The material below holds pictures; leave them out and reproduce exactly the lines from the one with "Portada (109, 158)" through the one with "contacto@acmineria.com.co", inclusive.

SUPPLIED DATA >>

###

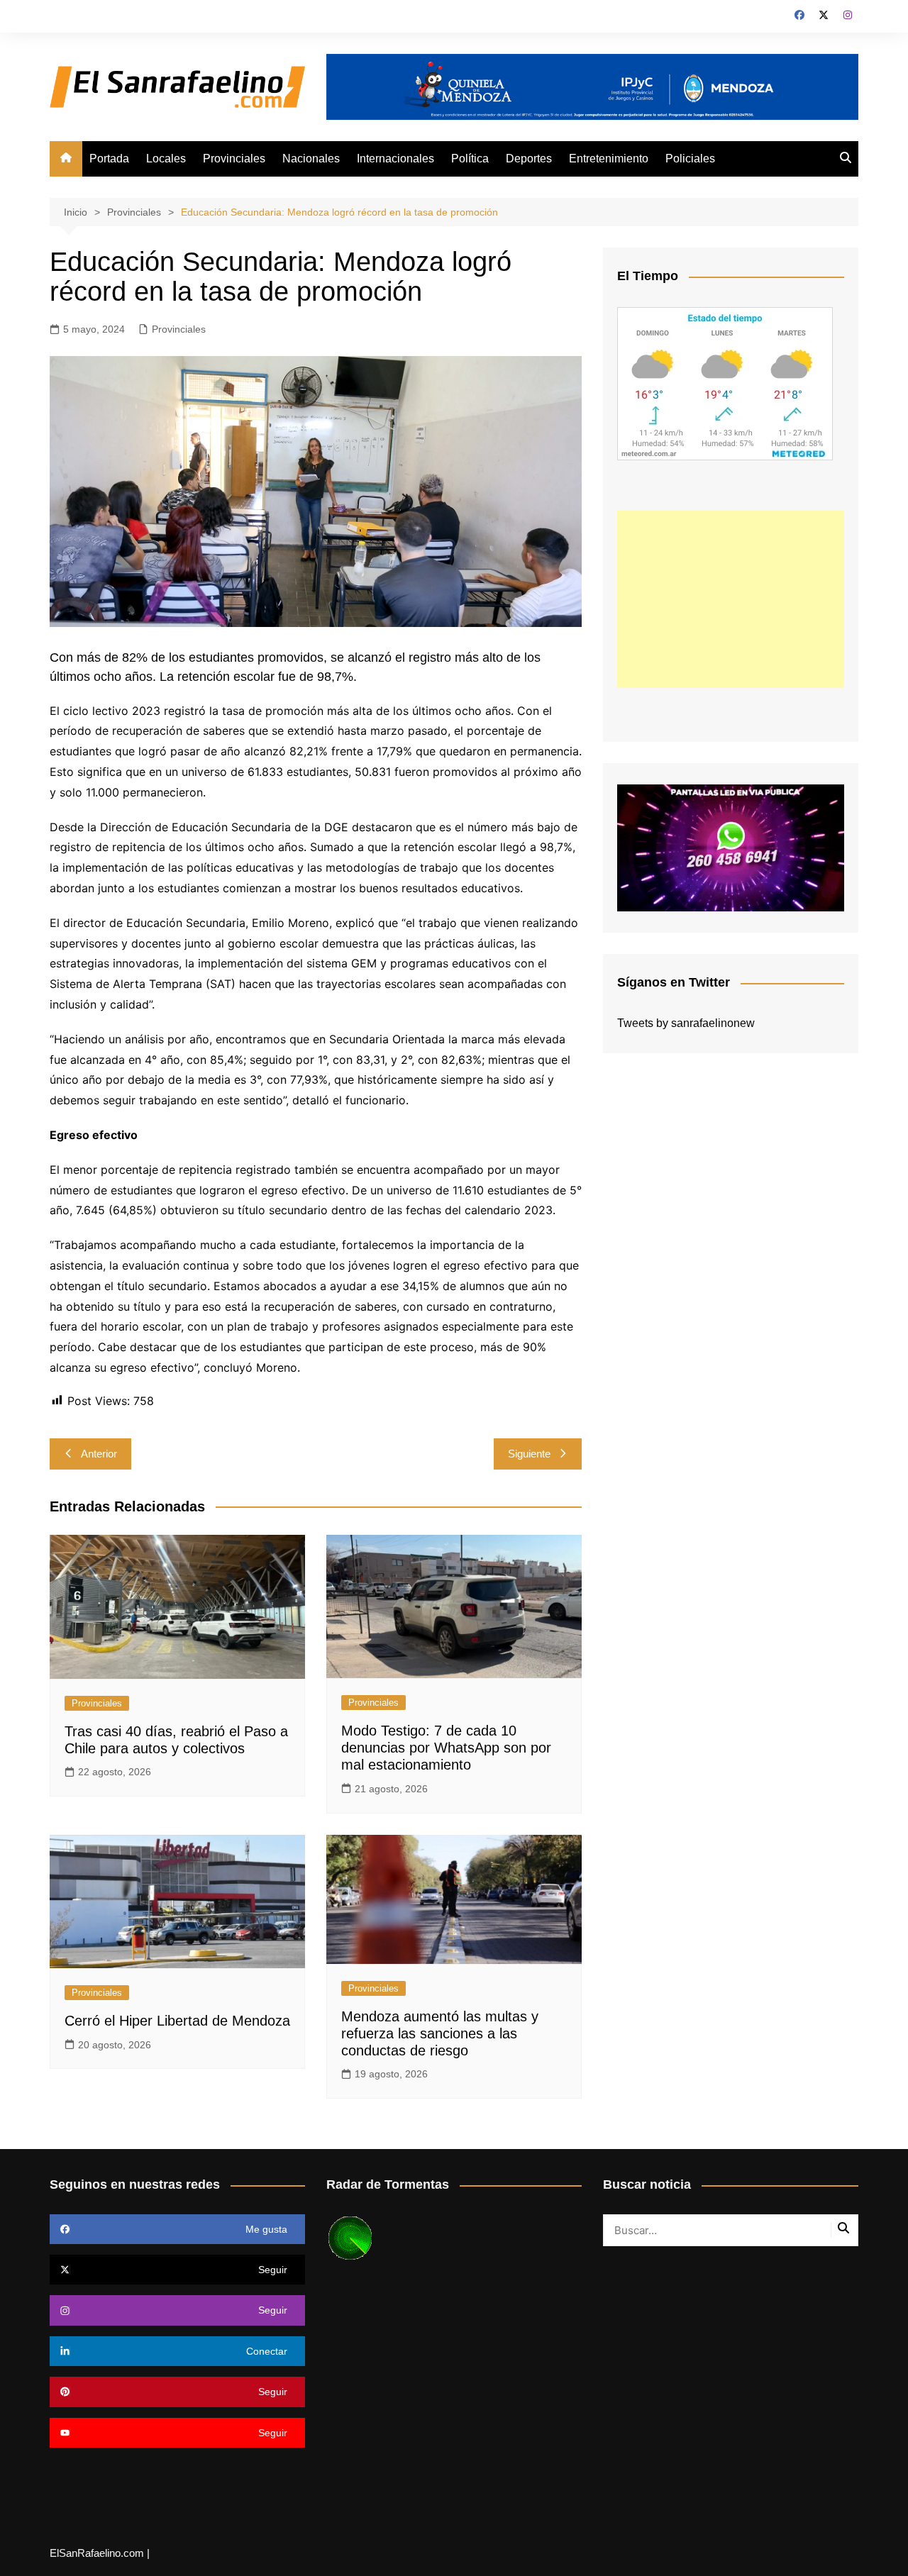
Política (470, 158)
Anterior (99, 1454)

###

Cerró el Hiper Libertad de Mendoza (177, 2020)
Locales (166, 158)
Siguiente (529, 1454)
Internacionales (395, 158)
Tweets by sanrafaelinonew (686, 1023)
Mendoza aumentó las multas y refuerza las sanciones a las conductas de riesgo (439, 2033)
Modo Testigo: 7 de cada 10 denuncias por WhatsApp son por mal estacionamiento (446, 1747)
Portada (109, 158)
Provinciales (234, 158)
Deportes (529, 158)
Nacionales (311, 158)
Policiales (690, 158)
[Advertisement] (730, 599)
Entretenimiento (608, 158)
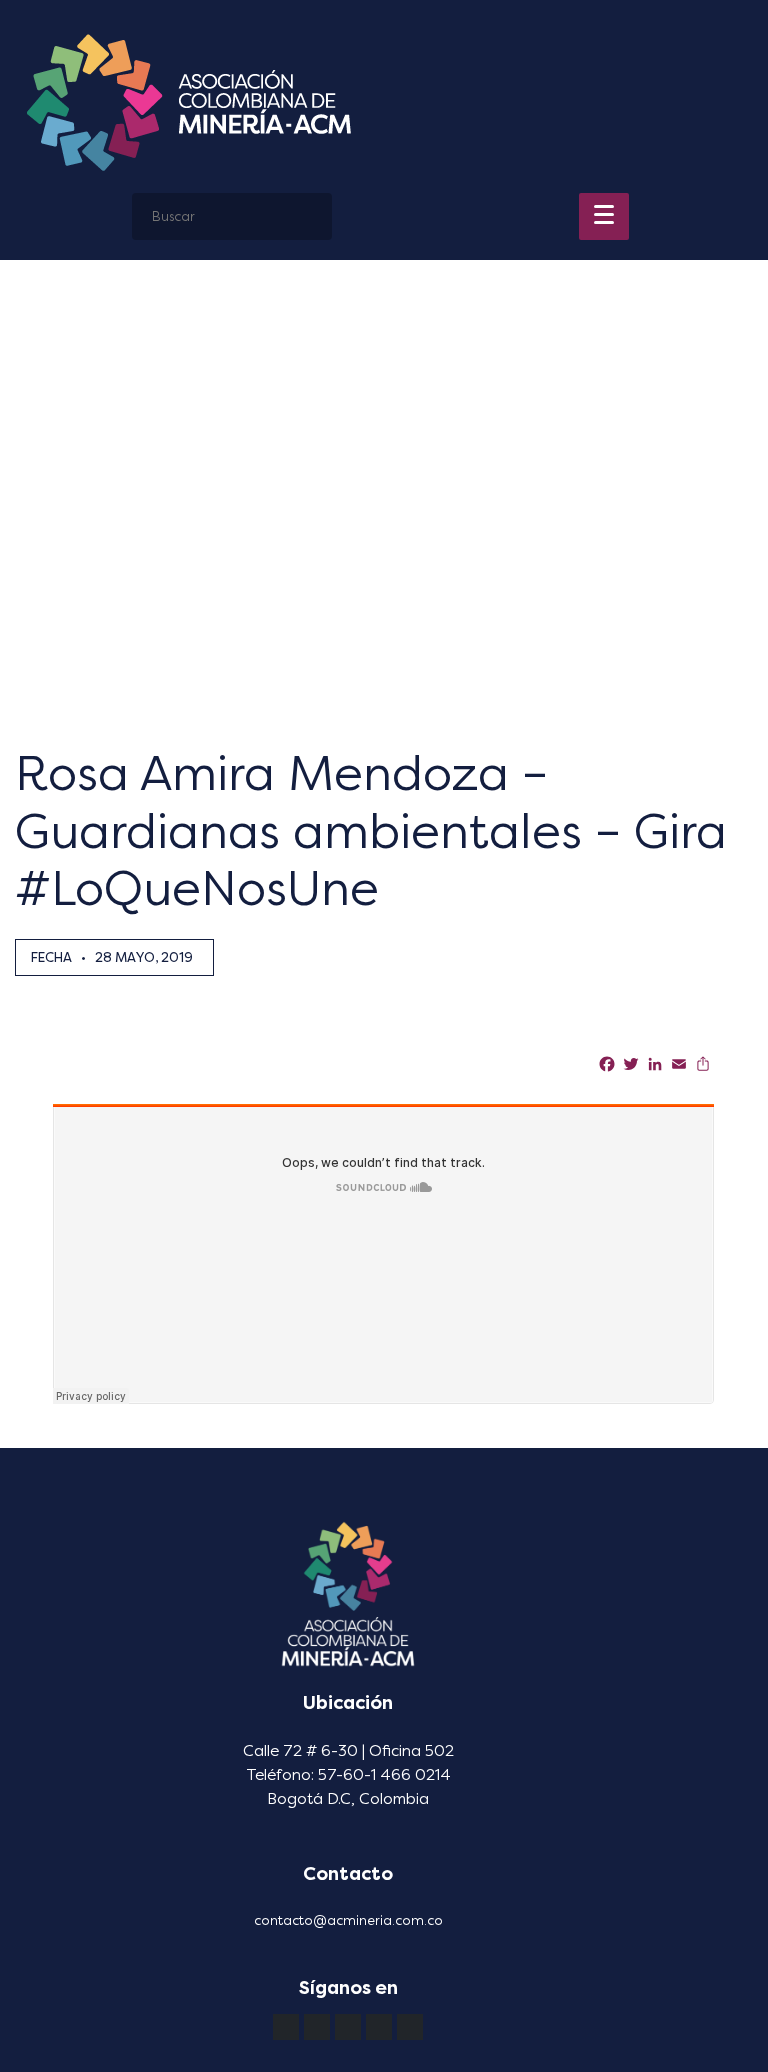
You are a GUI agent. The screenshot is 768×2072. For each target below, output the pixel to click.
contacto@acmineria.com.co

###

ANSWER TO THE EXERCISE >>
Portada (109, 158)
Provinciales (234, 158)
Deportes (529, 158)
Nacionales (311, 158)
Policiales (690, 158)
[Advertisement] (730, 599)
Entretenimiento (608, 158)
You are a GUI agent. The screenshot is 768×2072. For each target below, output the pixel to click.
contacto@acmineria.com.co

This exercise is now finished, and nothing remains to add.